Chris, thanks for trying the experiment with Orbiter and Delta Glider. So, you would need to throw it really really slowly to hit the ISS on its way back. I suppose that also explains how the lost tool bag missed the ISS next time around.

So, for an elliptical orbit with the same period as the ISS, you want one which has the same semimajor axis. If the ISS is in a circular orbit, then you need to send your ball into an orbit that never travels further from the Earth than the ISS (because semimajor axis just means it's longest radius, so if it travels further away than the ISS it will have a larger semimajor axis).

So, throwing a ball towards the Earth will never succeed in getting an orbit with the same period as the ISS.. The only way to do it is to throw the ball gently backwards along the direction of motion of the ISS. It would, I think, seem to arc away from you towards the Earth, and eventually half an orbit later, it would arc back up again from the direction of the Earth and you could catch it again.

Throwing the ball forwards along the direction of the ISS orbit would not work because that would send it into a higher orbit.

I think that's right now. Agreed?

[robertinventor]

There I meant of course, to throw it backwards in the diametric opposite direction to the motion of the ISS relative to the Earth. You might like to try that with Orbiter, and see if it works . Shouldn't matter how fast you throw it, would always end up with same period as the ISS if I understood it right, unless of course you throw it so fast that it falls towards the Earth far enough so that it hits the Earth or gets into significantly thick areas of its atmosphere. If it goes just a short way towards Earth perhaps it won't matter as the atmosphere is of similar thickness, and the ISS is also spiraling towards the Earth slowly (until its next orbit lifting maneuvre)

[robertinventor]

Oh just realised that's not quite right either. Because it's an ellipse with the Earth's centre at one of its foci, so it won't come back to the ISS exactly until a full orbit later. And it's semi-major axis would be less than for the ISS so it would go into a shorter period orbit.
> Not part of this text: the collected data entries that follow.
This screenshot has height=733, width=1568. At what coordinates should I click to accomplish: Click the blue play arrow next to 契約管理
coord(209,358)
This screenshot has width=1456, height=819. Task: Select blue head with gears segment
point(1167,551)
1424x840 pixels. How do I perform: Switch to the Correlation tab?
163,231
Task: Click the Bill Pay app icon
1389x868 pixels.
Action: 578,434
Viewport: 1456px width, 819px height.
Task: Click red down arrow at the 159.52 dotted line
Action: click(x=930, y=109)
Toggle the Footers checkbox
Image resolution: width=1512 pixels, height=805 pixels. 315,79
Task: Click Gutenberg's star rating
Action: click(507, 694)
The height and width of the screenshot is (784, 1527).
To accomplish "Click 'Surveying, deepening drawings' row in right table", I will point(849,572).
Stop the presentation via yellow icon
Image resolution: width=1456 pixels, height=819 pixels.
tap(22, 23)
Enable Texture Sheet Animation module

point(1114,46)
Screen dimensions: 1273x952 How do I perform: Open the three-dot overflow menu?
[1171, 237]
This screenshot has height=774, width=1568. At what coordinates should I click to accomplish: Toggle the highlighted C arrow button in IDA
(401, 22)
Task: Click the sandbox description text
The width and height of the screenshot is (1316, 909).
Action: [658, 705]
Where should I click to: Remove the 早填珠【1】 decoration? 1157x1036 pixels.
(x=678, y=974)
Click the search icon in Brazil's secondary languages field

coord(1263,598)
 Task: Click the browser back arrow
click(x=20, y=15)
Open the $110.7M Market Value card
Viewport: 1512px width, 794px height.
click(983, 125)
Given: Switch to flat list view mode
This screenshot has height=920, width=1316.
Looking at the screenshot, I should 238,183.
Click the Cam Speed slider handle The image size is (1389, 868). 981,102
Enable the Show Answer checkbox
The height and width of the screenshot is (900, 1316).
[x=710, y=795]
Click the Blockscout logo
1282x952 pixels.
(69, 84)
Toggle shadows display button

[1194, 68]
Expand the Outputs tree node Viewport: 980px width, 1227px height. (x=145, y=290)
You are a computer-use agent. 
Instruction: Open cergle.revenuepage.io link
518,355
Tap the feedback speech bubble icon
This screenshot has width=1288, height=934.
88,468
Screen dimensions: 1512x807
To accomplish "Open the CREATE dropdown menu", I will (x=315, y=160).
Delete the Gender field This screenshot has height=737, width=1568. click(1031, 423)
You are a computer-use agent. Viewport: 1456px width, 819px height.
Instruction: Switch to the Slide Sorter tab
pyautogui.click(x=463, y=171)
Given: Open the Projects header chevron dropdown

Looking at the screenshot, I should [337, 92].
To deal with that you would need to throw it back along the orbit of the ISS but also towards the Earth as well, enough to increase its semi-major axis - and then it will cross the ISS orbit  twice in quick succession so first time comes back towards you so you can catch it,, let it pass by and it will come back to you again from behind you (as facing in the direction of the throw from the ISS).

As for exact angle to throw it depending on the velocity, I don't know you'd have to work it out in detail. But - I think that is about right now. Anyone else here a whiz kid at celestial mechanics able to just see the answer or work it out quickly?

[Chris Rowland]

This is not the sort of problem that can be solved by rhetoric.

There might be velocities with which a ball could be thrown that would cause it to return but it is basically unstable. Tiny differences in speed, direction or position will accumulate.  After all a one second difference in orbit period means that one orbit later the objects will be about 8 km apart.

Chris

[robertinventor]

Okay, good point, but your one second difference in orbit means a difference in orbital velocity of a bit over 5 km/ hour. So for a gentle lob, you might not need to be that accurate for the ball to come back again to the ISS, if you know the right rough direction to throw it.